DVD encryption hacked

November 5, 1999
Web posted at: 9:56 a.m. EST (1456 GMT)

by Mathew Schwartz DVD graphic

(IDG) -- After the motion picture industry spent years negotiating the encryption standard for digital video discs (DVD), a small group of Norwegian hackers recently released a program, called DeCSS, that can break the encryption on almost any DVD disk.

"This is a troubling situation," said Rick Clancy, a spokesman at Sony Corporation of America. He said Sony is still gathering information on the purported hack and added that "Sony is of course a strong advocate of content protection."

Every DVD disk has about 400 keys on it to make the disk readable to all of the various DVD players on the market. The players, in turn, also have the 400 keys licensed and encrypted in their hardware or software playback systems. But apparently one program, the XingDVD Player, from RealNetworks Inc. subsidiary Xing Technologies, didn't have its keys adequatey safeguarded. The hackers were thus able to deduce how to crack DVDs and released the DeCSS program, which will do it automatically.

According to CNN, the group was attempting to reverse-engineer a software DVD player in order to create one compatible with the Linux operating system. There is currently no Linux-compatible player.

DeCSS is reported to be circulating the Internet on Web sites and newsgroups. The program allows users to copy the contents of a DVD onto the user's hard drive.

Officials from RealNetworks weren't available for comment Thursday morning.

The hackers are claiming that the DVDs only have 40-bit encryption. By contrast, Netscape 4.7, the company's most recent U.S. exportable version, has 56-bit encryption. The U.S. exportable version of Internet Explorer 5.0 has 40-bit encryption.

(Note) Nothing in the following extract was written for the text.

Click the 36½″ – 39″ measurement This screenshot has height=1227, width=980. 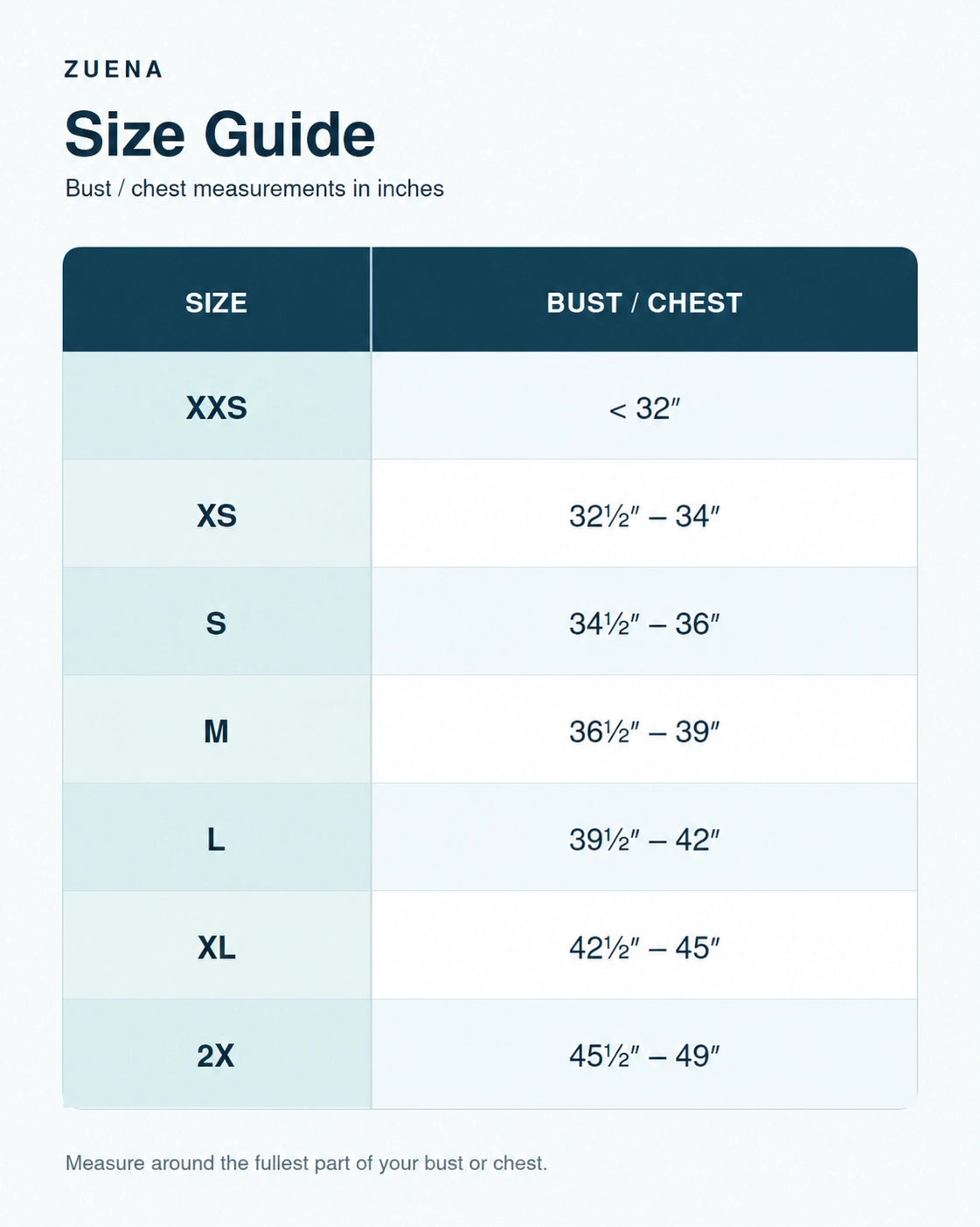coord(645,731)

This isn't the first DVD encryption to be broken. DVDs already have regional codes so that they can only be played on players bought in that region. This helps the movie industry distribute DVDs in the same pattern as films: premiere it in one market, then gradually release it in other markets. But movie producers often don't use the codes, and players have sprung up that can play DVDs with any of the various regional codes.